▶ PROBLEM TO SOLVE
Restate the records below word for word, leaving nothing out.

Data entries
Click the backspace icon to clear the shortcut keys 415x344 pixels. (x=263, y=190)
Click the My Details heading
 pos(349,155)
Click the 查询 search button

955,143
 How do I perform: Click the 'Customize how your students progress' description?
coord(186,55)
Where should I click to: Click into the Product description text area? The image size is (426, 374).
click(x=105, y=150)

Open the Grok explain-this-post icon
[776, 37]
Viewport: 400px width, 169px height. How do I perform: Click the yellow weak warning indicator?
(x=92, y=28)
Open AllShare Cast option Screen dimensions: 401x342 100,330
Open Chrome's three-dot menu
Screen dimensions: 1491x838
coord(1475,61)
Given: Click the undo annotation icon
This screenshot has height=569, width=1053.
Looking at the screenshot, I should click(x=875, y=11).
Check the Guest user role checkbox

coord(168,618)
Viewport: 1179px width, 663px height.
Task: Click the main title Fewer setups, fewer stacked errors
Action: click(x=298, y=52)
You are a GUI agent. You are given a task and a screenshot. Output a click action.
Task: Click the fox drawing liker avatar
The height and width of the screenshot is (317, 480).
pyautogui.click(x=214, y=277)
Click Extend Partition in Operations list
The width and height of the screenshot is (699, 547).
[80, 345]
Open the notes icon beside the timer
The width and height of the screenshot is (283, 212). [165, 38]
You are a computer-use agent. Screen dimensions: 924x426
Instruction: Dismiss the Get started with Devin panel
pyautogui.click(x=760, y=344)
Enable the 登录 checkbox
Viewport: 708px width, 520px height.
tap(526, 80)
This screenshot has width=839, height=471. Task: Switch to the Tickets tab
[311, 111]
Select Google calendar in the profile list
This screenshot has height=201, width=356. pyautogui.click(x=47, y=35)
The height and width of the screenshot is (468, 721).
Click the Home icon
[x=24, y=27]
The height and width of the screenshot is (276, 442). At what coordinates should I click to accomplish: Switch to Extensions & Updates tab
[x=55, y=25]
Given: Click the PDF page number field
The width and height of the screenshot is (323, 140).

▶ SOLUTION
Click the backspace icon to clear the shortcut keys 415x344 pixels. (x=263, y=190)
Click the My Details heading
 pos(349,155)
Click the 查询 search button

955,143
 How do I perform: Click the 'Customize how your students progress' description?
coord(186,55)
Where should I click to: Click into the Product description text area? The image size is (426, 374).
click(x=105, y=150)

Open the Grok explain-this-post icon
[776, 37]
Viewport: 400px width, 169px height. How do I perform: Click the yellow weak warning indicator?
(x=92, y=28)
Open AllShare Cast option Screen dimensions: 401x342 100,330
Open Chrome's three-dot menu
Screen dimensions: 1491x838
coord(1475,61)
Given: Click the undo annotation icon
This screenshot has height=569, width=1053.
Looking at the screenshot, I should click(x=875, y=11).
Check the Guest user role checkbox

coord(168,618)
Viewport: 1179px width, 663px height.
Task: Click the main title Fewer setups, fewer stacked errors
Action: click(x=298, y=52)
You are a GUI agent. You are given a task and a screenshot. Output a click action.
Task: Click the fox drawing liker avatar
The height and width of the screenshot is (317, 480).
pyautogui.click(x=214, y=277)
Click Extend Partition in Operations list
The width and height of the screenshot is (699, 547).
[80, 345]
Open the notes icon beside the timer
The width and height of the screenshot is (283, 212). [165, 38]
You are a computer-use agent. Screen dimensions: 924x426
Instruction: Dismiss the Get started with Devin panel
pyautogui.click(x=760, y=344)
Enable the 登录 checkbox
Viewport: 708px width, 520px height.
tap(526, 80)
This screenshot has width=839, height=471. Task: Switch to the Tickets tab
[311, 111]
Select Google calendar in the profile list
This screenshot has height=201, width=356. pyautogui.click(x=47, y=35)
The height and width of the screenshot is (468, 721).
Click the Home icon
[x=24, y=27]
The height and width of the screenshot is (276, 442). At what coordinates should I click to accomplish: Switch to Extensions & Updates tab
[x=55, y=25]
Given: Click the PDF page number field
The width and height of the screenshot is (323, 140).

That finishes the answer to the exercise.